*** Begin section ***
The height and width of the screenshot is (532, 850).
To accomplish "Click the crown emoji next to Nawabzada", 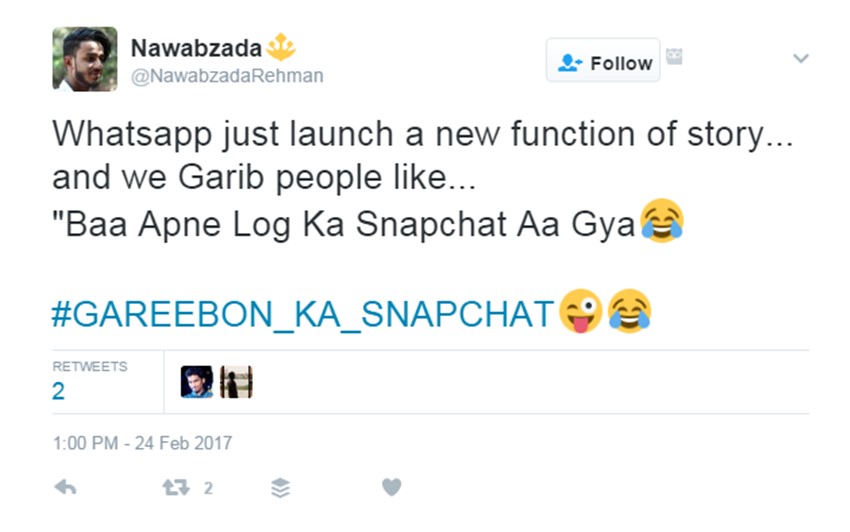I will coord(281,47).
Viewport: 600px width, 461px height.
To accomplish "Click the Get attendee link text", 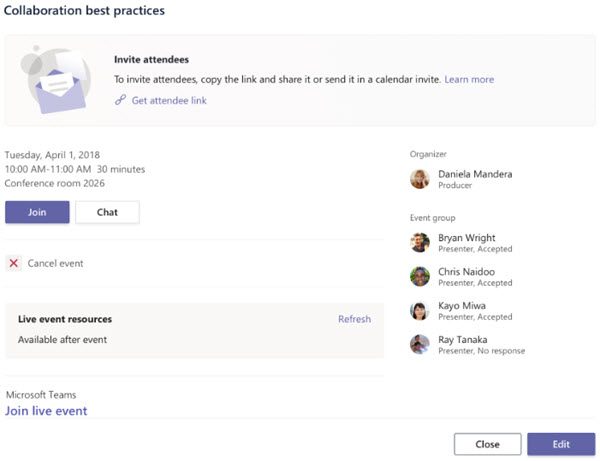I will coord(169,100).
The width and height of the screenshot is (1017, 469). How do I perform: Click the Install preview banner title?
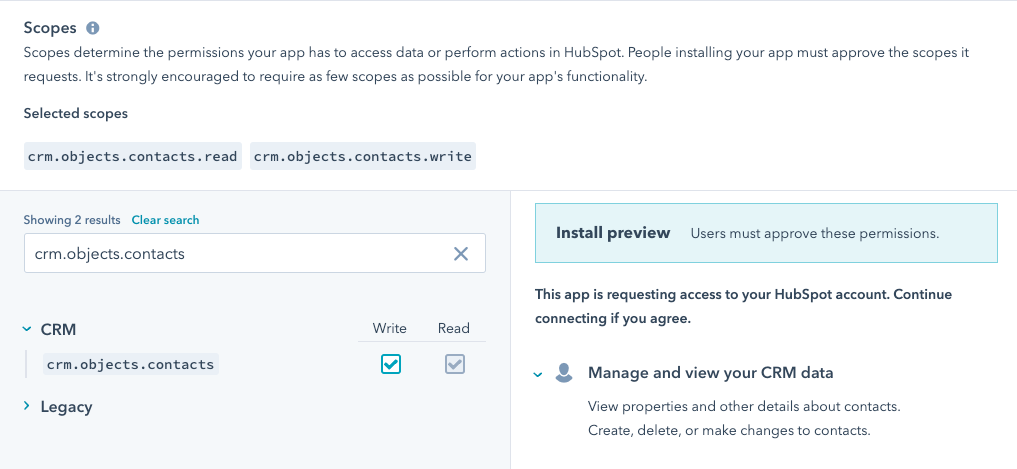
*** End section ***
Please give the number of lines in the listing that include "height", with nothing else.

Finished task: 3